Rare Tucker automobile sold for $1.9 million at Bonhams Tupelo auction
A rare collector car was sold Saturday afternoon for $1,985,000 with auction fees at the Bonhams Tupelo Automobile Museum auction.
The Tucker was the highlight of a collection of show cars auctioned Saturday as the museum is closing and liquidating its inventory.
The car, called Tucker No. 1028, was one of only 51 Tucker cars ever assembled. Only 47 are believed to survive.
The Tucker was the brainchild of Preston Thomas Tucker. His story was romanticized in the 1988 Francis Ford Coppola film “Tucker: The Man and His Dream.”
The car, completed on Sept. 19, 1948, was one of only seven cars Tucker brought to the Indianapolis Motor Speedway for endurance testing. Between Sept. 19 and Oct. 6, 1948, the car accumulated 2,931 miles at Indianapolis.
The ownership of Tucker #1028 can be traced back to the early 1950s, when it was one of six Tuckers owned by Robert J. “Bob” Turner of Minneapolis, Minnesota. Given the year and the number of cars, it seems plausible that he may have purchased them when the company’s assets were liquidated in October 1950.
At some point, Turner sold the Tucker to Thomas Goff of Utica, Michigan, who had an interest in collecting postwar luxury and special interest cars. In September 1984, Goff sold the car to Dr. Charles Lehnen, who had located it through Tucker collector Allan Reinert of Burlington, Wisconsin. Lehnen hired Car Craft Inc. of Hartland, Wisconsin, to undertake a complete restoration of the car. It was refinished in its original color, Beige.
Lehnen moved from Wisconsin to Florida, and brought the Tucker with him. He had driven the car little since its restoration, and entrusted Richard E. Jones of Orange Grove, Florida, with the task of putting the car into excellent running condition. Jones, a Tucker collector and authority, had helped to found the Tucker Automobile Club of America in the early 1970s, and was a highly knowledgeable advocate for the marque.

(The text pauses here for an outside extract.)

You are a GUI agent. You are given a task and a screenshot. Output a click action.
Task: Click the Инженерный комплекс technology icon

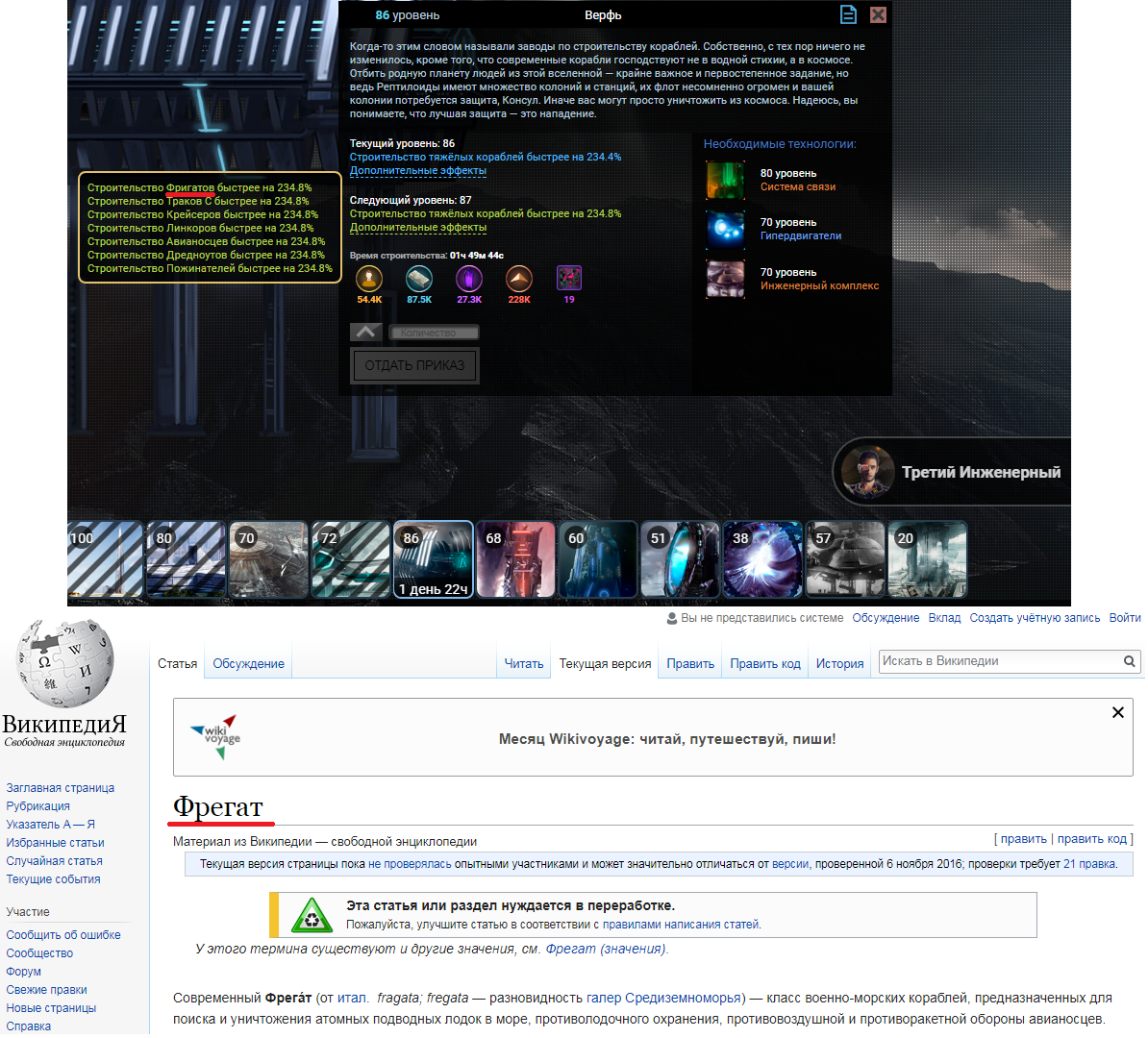pos(725,280)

Over the course of six months, Jones tended to the car’s needs. He replaced a gear in the Tucker Y-1 transmission to quiet its operation, and diagnosed to a cold-running condition before pronouncing the car in good mechanical health and returning it to its owner.
It was during Lehnen’s ownership of the Tucker that it was featured in a photo shoot for the 1993 Snap-On Tool calendar, pictured with Brittney York, also known as Alison Armitage, a model an actress who later appeared in the television series Acapulco Heat.
In September 1996, Frank Spain, founder of the Tupelo museum, purchased the Tucker through Vintage Wholesale of Sarasota, Florida, and had it shipped to his new Tupelo Automotive Museum.